## Work to be completed
In the answer, each line must appear exactly as in the records, and no picture may appear.

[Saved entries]

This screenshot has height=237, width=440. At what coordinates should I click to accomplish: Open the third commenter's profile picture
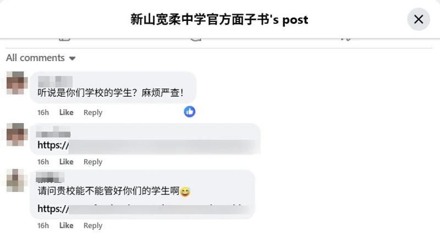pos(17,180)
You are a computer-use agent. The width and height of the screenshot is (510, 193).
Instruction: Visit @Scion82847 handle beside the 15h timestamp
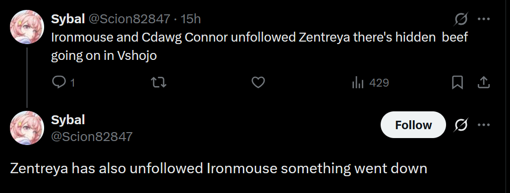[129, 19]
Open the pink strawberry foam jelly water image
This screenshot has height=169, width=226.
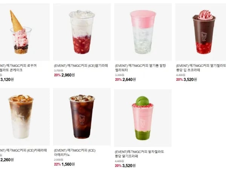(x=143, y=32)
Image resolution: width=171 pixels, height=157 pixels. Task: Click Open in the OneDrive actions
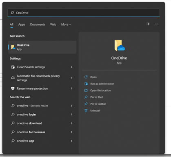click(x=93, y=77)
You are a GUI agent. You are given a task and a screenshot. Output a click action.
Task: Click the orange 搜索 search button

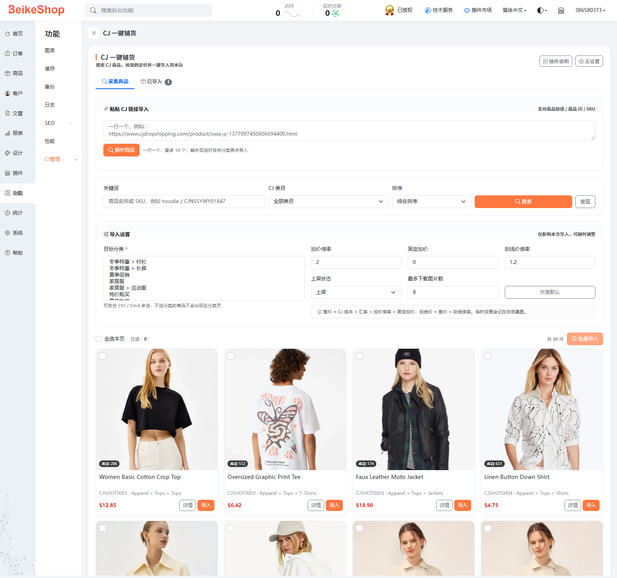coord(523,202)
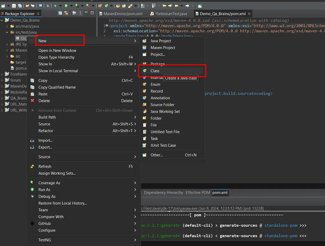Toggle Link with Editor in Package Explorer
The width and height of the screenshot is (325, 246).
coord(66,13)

## Answer
This screenshot has height=237, width=440. At what coordinates should I click to accomplish: Open the third commenter's profile picture
pos(17,180)
You are a computer-use agent. The width and height of the screenshot is (510, 193).
Instruction: Visit @Scion82847 handle beside the 15h timestamp
[129, 19]
Open the pink strawberry foam jelly water image
This screenshot has height=169, width=226.
(x=143, y=32)
Image resolution: width=171 pixels, height=157 pixels. Task: Click Open in the OneDrive actions
click(x=93, y=77)
You are a GUI agent. You are given a task and a screenshot. Output a click action.
Task: Click the orange 搜索 search button

coord(523,202)
Toggle Link with Editor in Package Explorer
The width and height of the screenshot is (325, 246).
coord(66,13)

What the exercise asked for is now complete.